PROVIDED RECORDS: Begin

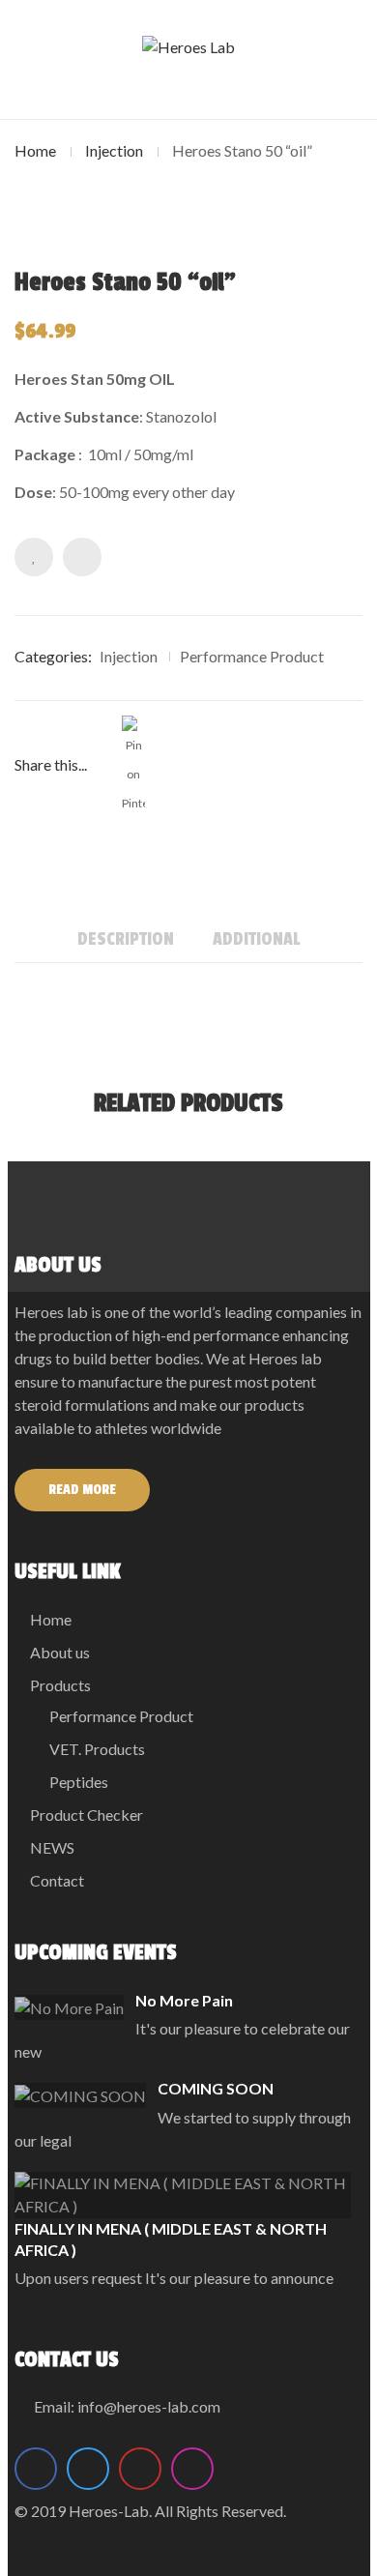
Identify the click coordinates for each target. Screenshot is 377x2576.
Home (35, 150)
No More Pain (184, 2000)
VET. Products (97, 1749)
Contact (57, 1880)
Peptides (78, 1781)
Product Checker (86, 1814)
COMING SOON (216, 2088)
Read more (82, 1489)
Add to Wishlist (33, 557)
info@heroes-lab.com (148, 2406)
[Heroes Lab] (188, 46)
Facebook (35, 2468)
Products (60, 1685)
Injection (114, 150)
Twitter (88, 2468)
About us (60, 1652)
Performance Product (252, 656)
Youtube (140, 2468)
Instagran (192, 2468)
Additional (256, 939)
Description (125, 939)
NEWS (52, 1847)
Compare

PROVIDED RECORDS: End

▸ PROBLEM STATEMENT: Going from the line that has "Youtube (140, 2468)" through the last line of the entries, retype each line exactly as given and add nothing.

▸ RESPONSE BELOW:
Youtube (140, 2468)
Instagran (192, 2468)
Additional (256, 939)
Description (125, 939)
NEWS (52, 1847)
Compare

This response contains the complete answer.